Так и вышло. Правда я не предполагала, насколько «иное»… какова будет эта невероятная ситуация, в которую я попала на службе стране, народу и партии!
Как я предположила позже, сделав соответствующие выводы из десятка фраз Рожкова, упоминавшего о своём пребывании на даче товарища Сталина, где, похоже, слова «человека из будущего», которые были сочтены руководителем партии и страны, интересными и полезными для СССР, развернули мою жизнь невероятнее, чем могла думать я, находясь под впечатлением и в огорчении от отчисления из ШОН.
Все воспоминания о том периоде моей жизни чётко делились на время «до» и время «после». Но, в отличие от большинства советских людей, для которых привычное, налаженное течение жизни окончилось в тот день, когда страна вошла в тяжкие годы войны, сменившие спокойствие и мир на горе потерь и страх неизвестности, водораздел в восприятии случился для меня в начале сентября 1940.
Именно тогда я стала работать в новом отделе ГУГБ, организованном для прикрытия главной тайны СССР. Для прикрытия и использования её.
«Чтобы исправить будущее».
Подозреваю, что мои сослуживцы испытывали нечто подобное. По крайней мере, такие же слова я слышала от ставшей для меня не только коллегой, но и, пожалуй, подругой, Светланки.
Ну, насколько ставшей подругой? Настолько, насколько это возможно на нашей службе. Где всегда приходится держать перед глазами обстоятельство - личное уступает тому, «что положено».

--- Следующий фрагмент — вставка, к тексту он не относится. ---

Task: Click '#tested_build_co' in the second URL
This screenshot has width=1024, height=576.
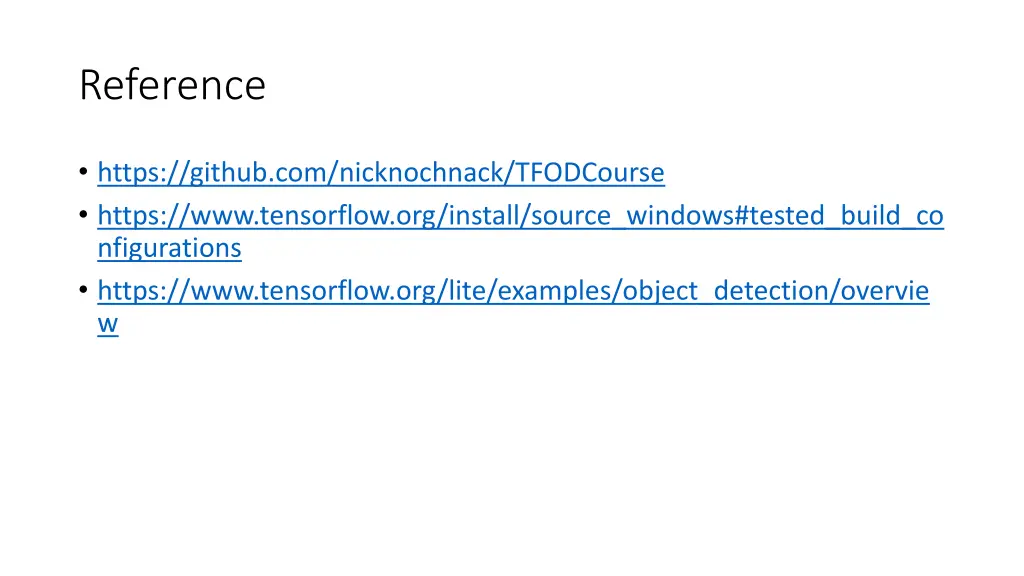Action: 839,216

Война с Германией Гитлера. Мы все, я имею в виду - наш 8-й отдел, знали о ней. Не предположительно, а точно. Сотни книг с тысячами иллюстрацией на ЭВМ потомка, кое-какие немногочисленные кадры хроники там же открыли нам ужасные цифры. Которые лучше всех слов описывали, как и чем будет платить страна и наши советские люди за Победу в Войне.

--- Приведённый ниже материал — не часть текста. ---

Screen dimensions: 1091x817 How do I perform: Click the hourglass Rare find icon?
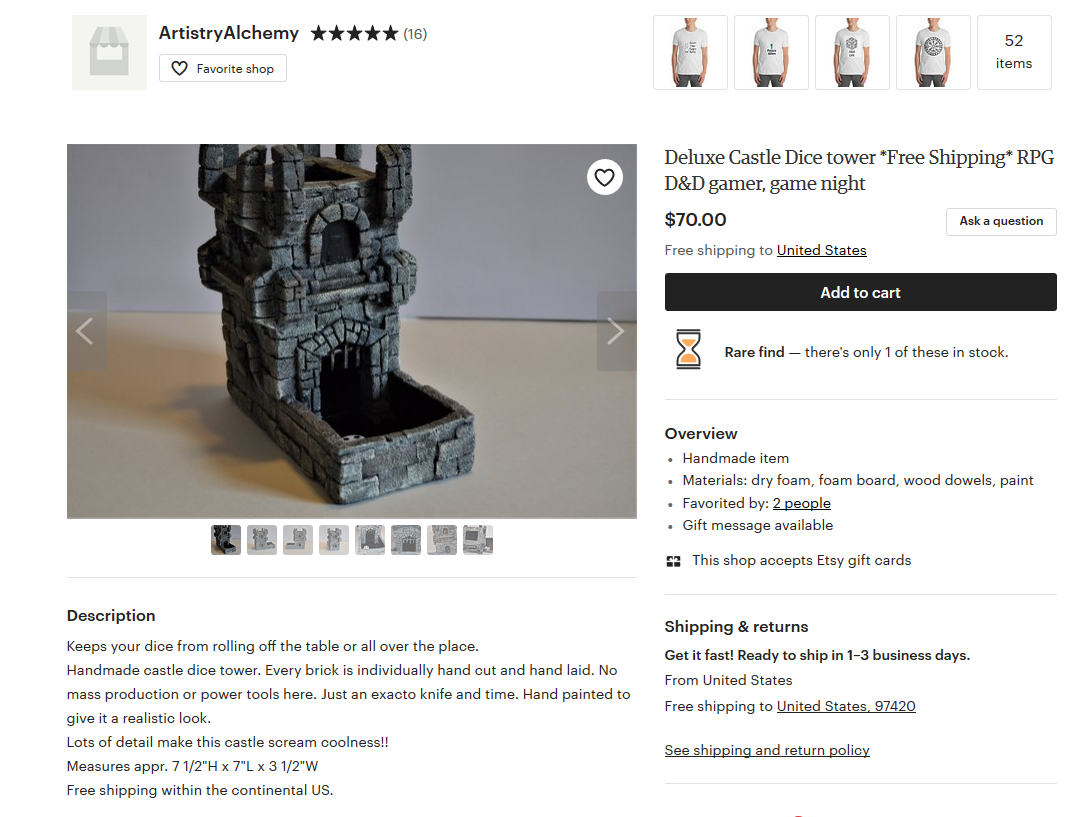pos(688,349)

Каждый день мы знали о приближавшемся нападении страшного врага. Ужасная ноша, разделенная с нами человеком из будущего.
А ведь он знал намного больше чем мы все, вместе взятые! Я уверена, что даже товарищ Сталин и военные не знали всего, что знал тот, кого отделяли от нас несколько поколений. Они, конечно, придирчиво изучали книги, но… по словам Рожкова, он видел «километры» хроники. Не художественных фильмов о войне, а именно документальные кадры. Из концлагерей, из разрушенных городов СССР, из разрушенного Сталинграда, да и Берлина 45-го, из сожжённых ужасным атомным оружием двух японских городов.

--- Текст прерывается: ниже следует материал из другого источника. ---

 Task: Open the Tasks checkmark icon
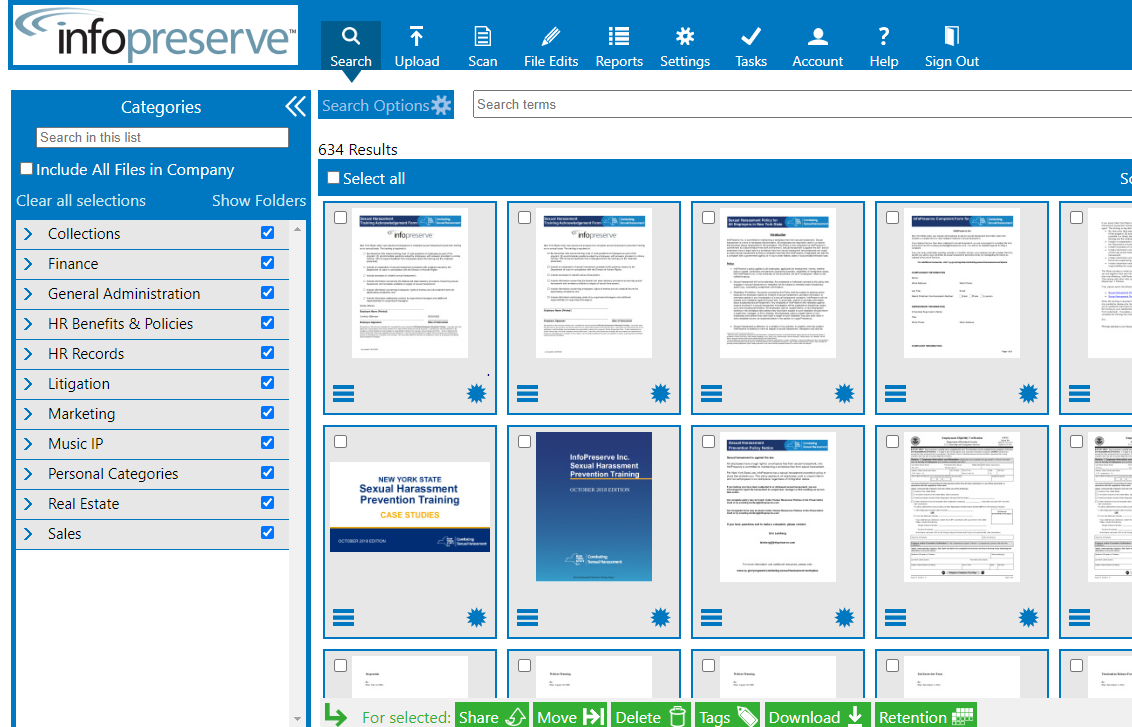(751, 42)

Его слова и рассказы о том, что творили германцы на нашей земле, заставляли стыть кровь в жилах.
В эти моменты я верила ему. И воспринимала все рассказываемое им не так, когда он на ходу поплёвывал, «оттопырив губу» в Советскую власть, в нашу партию, в органы НКВД.
Очень и очень чужой человек. Иногда настоящий, которому веришь полностью и безоглядно. Иногда такой… что лично готова зубами загрызть. И… услышать в пылу спора в ответ процеженное сквозь зубы что-то вроде «фанатик моде детектед» (я быстро стала разбираться во всех его шуточках 21-го века, благо объяснял он их смысл образно и доходчиво), «кто не с нами, тот против нас?» и презрительное и как бы сожалеющее «слова о ценности человеческой жизни, вижу, для вас не катят»
Любимое дело потомка - ставить нас в позу для оправданий. Да, своей неподсудностью и неприкосновенностью он пользовался вовсю.
Иногда ненависть к нему просто зашкаливала. Аж наши мальчики и подруга успокаивали меня.
– Охолонись, Верунчик, пришелец он. Чего возьмёшь с него? Помнишь, как он как-то рассуждал о том, как в совсем далёком будущем трудно будет человечеству с инопланетянами из других звёздных систем понимать друг друга, раз уж, как он рассказал, на Марсе и Венере никто не живёт? Он сам для нас как марсианин, даром что человек, только из другого века.
– говорила мне Светка.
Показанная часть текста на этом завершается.